== RECORDS FOR THE TASK ==
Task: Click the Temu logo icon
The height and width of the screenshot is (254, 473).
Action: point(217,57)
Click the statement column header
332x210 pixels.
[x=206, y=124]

== YOUR OBJECTIVE ==
Reproduce the entries above in full, verbatim.

== EXERCISE OUTPUT ==
Task: Click the Temu logo icon
The height and width of the screenshot is (254, 473).
Action: point(217,57)
Click the statement column header
332x210 pixels.
[x=206, y=124]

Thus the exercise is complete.